▶ TRAVAIL À FAIRE:
Présentez sous forme de liste JSON de chaînes les lignes comprises entre celle qui contient "The height and" et celle qui contient "click(121, 231)", incluses, à raison d'une chaîne par ligne et sans les lignes vides.

▶ MATÉRIEL PRÉSENTÉ:
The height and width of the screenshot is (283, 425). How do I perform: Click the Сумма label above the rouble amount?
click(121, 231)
...
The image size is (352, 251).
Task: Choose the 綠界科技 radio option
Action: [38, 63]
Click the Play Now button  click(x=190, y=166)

▶ RÉPONSE DE L'EXERCICE:
[
  "The height and width of the screenshot is (283, 425). How do I perform: Click the Сумма label above the rouble amount?",
  "click(121, 231)"
]